Les auteurs danois et californien de cette étude ont examiné les associations entre le travail posté maternel pendant la grossesse, la qualité et la quantité de sperme et le niveau des hormones sexuelles de leurs fils (jeunes adultes).
Pour cela, une cohorte de femmes enceintes danoises a été établie entre 1984 et 1987. Les échantillons de sperme et de sang ont été analysés chez 347 fils âgés de 18 à 21 ans (en 2005-2006). Aux alentours de leur 36ème semaine de grossesse, les mères avaient complété un questionnaire comportant une question sur le travail posté pendant la grossesse, pour laquelle les mères de 278 fils avaient répondu à la question.

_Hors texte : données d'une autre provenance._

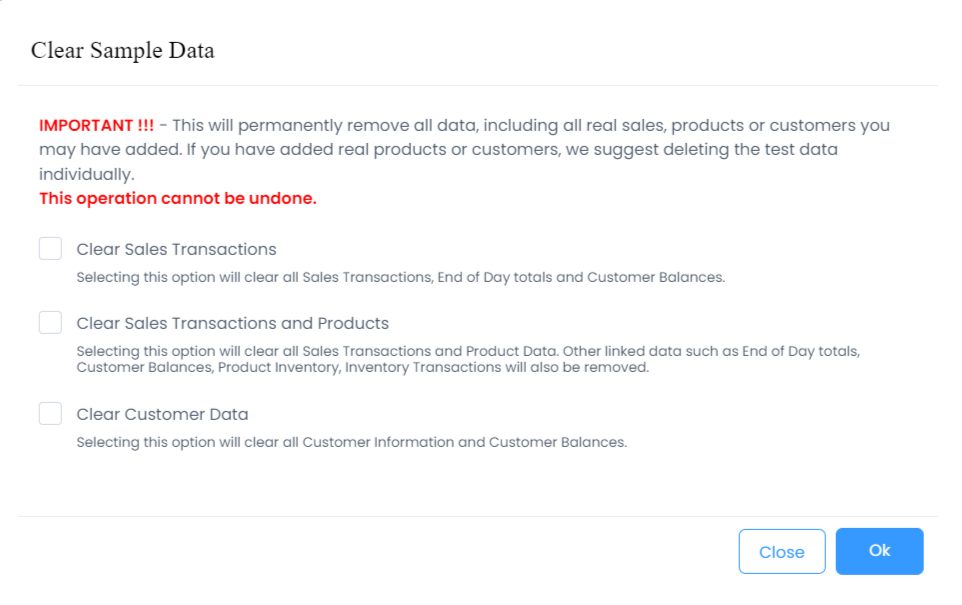Click the "Clear Sample Data" dialog title
The image size is (962, 605).
click(x=123, y=50)
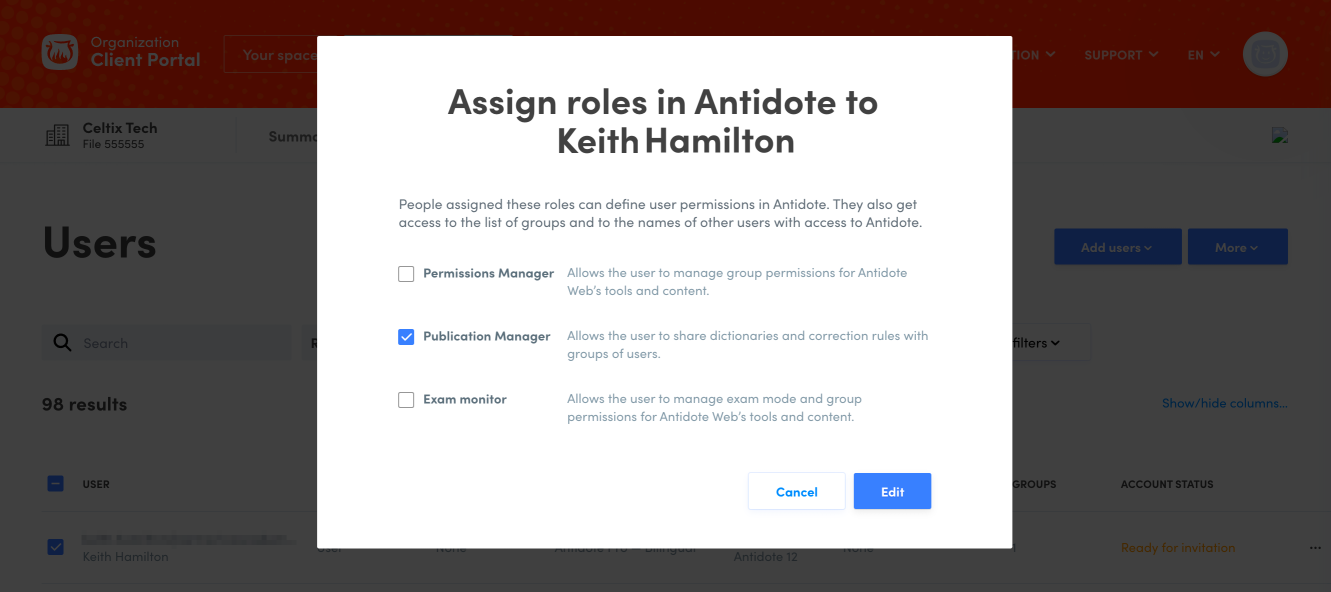The image size is (1331, 592).
Task: Click into the Search users field
Action: click(x=180, y=343)
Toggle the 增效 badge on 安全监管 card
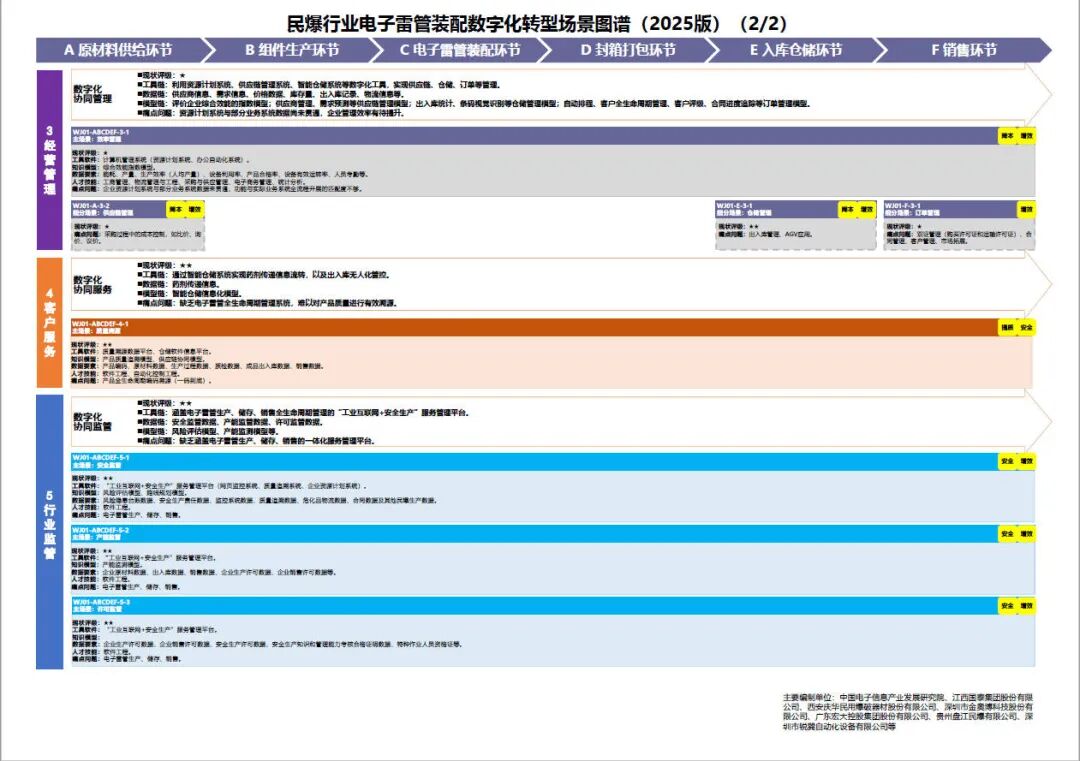This screenshot has width=1080, height=761. [x=1027, y=462]
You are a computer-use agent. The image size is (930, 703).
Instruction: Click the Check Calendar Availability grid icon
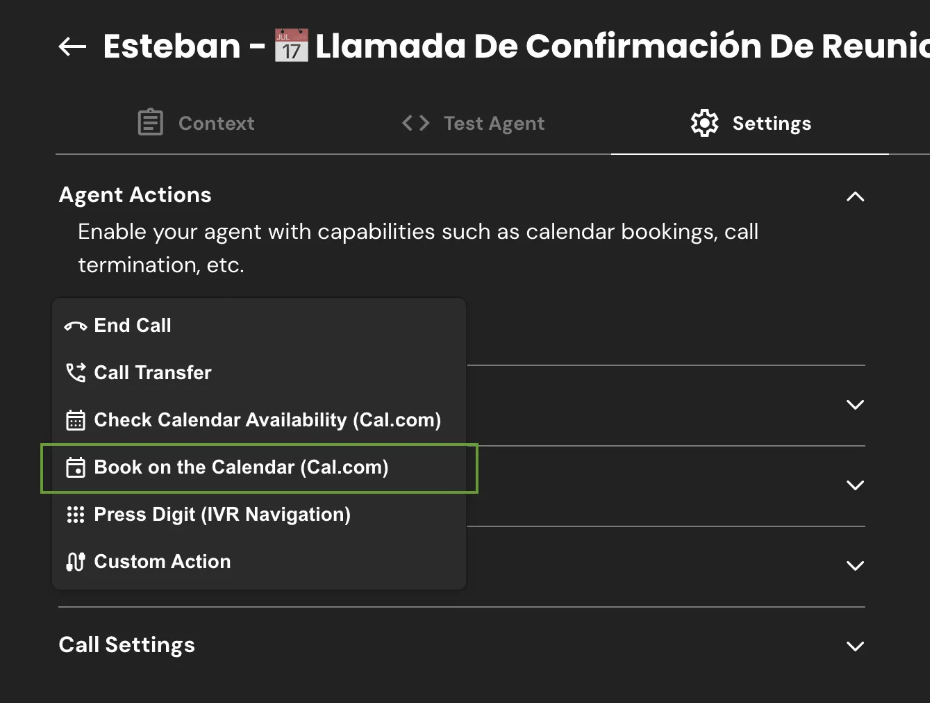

Parmi les 278 fils, 42 (15 %) avaient eu une exposition fœtale au travail posté maternel. Parmi eux, 30 % (IC 95 % ; 58 à 16) avaient de faibles anomalies morphologiques de leurs spermatozoïdes ; 18 % (IC 95 % ; 30 à 100) de fortes anomalies. 11 % (IC 95 % ; 0,6 à 25) avaient un taux de testostérone plus élevé que les hommes non exposés.
Le volume de sperme, le nombre de spermatozoïdes ainsi que leur mobilité, le niveau sérique d’œstradiol, de FSH, de LH, d’Inhibine B, et de SHBG (Sexe Hormone-Binding Globuline) n’étaient pas associés à l’exposition au travail posté maternel pendant la grossesse.